[Records from a dataset]
Segment Open

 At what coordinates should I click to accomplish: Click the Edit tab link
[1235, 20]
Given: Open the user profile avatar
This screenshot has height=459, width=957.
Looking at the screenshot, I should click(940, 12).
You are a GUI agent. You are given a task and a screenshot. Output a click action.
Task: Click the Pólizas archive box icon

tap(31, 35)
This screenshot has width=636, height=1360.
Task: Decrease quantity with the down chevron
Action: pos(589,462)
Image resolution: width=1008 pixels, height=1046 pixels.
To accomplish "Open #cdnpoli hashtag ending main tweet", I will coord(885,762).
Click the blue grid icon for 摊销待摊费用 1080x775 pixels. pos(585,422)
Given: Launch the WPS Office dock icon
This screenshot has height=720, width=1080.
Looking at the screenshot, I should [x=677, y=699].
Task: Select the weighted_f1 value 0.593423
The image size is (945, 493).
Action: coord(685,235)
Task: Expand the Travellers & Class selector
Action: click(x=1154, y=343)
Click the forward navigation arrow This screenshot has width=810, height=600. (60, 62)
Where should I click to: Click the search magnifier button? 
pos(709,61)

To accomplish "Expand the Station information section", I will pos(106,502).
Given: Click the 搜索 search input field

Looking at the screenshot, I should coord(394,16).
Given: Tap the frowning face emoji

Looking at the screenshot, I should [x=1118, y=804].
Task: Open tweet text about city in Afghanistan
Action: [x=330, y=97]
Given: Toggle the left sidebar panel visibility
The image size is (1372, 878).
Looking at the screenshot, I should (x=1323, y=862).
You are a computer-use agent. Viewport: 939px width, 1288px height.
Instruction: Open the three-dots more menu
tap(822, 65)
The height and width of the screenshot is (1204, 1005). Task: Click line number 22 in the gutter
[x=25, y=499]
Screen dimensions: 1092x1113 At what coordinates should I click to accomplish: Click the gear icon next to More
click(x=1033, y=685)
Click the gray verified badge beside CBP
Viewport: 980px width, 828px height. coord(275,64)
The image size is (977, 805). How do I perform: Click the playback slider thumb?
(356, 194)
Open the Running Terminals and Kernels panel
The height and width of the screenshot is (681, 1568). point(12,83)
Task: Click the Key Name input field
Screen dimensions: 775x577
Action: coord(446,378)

Segment Closed

Taking care to match every character, output all of the entries above.

Output for this task:
 At what coordinates should I click to accomplish: Click the Edit tab link
[1235, 20]
Given: Open the user profile avatar
This screenshot has height=459, width=957.
Looking at the screenshot, I should click(940, 12).
You are a GUI agent. You are given a task and a screenshot. Output a click action.
Task: Click the Pólizas archive box icon

tap(31, 35)
This screenshot has width=636, height=1360.
Task: Decrease quantity with the down chevron
Action: pos(589,462)
Image resolution: width=1008 pixels, height=1046 pixels.
To accomplish "Open #cdnpoli hashtag ending main tweet", I will coord(885,762).
Click the blue grid icon for 摊销待摊费用 1080x775 pixels. pos(585,422)
Given: Launch the WPS Office dock icon
This screenshot has height=720, width=1080.
Looking at the screenshot, I should [x=677, y=699].
Task: Select the weighted_f1 value 0.593423
The image size is (945, 493).
Action: coord(685,235)
Task: Expand the Travellers & Class selector
Action: click(x=1154, y=343)
Click the forward navigation arrow This screenshot has width=810, height=600. (60, 62)
Where should I click to: Click the search magnifier button? 
pos(709,61)

To accomplish "Expand the Station information section", I will pos(106,502).
Given: Click the 搜索 search input field

Looking at the screenshot, I should coord(394,16).
Given: Tap the frowning face emoji

Looking at the screenshot, I should [x=1118, y=804].
Task: Open tweet text about city in Afghanistan
Action: [x=330, y=97]
Given: Toggle the left sidebar panel visibility
The image size is (1372, 878).
Looking at the screenshot, I should (x=1323, y=862).
You are a computer-use agent. Viewport: 939px width, 1288px height.
Instruction: Open the three-dots more menu
tap(822, 65)
The height and width of the screenshot is (1204, 1005). Task: Click line number 22 in the gutter
[x=25, y=499]
Screen dimensions: 1092x1113 At what coordinates should I click to accomplish: Click the gear icon next to More
click(x=1033, y=685)
Click the gray verified badge beside CBP
Viewport: 980px width, 828px height. coord(275,64)
The image size is (977, 805). How do I perform: Click the playback slider thumb?
(356, 194)
Open the Running Terminals and Kernels panel
The height and width of the screenshot is (681, 1568). point(12,83)
Task: Click the Key Name input field
Screen dimensions: 775x577
Action: coord(446,378)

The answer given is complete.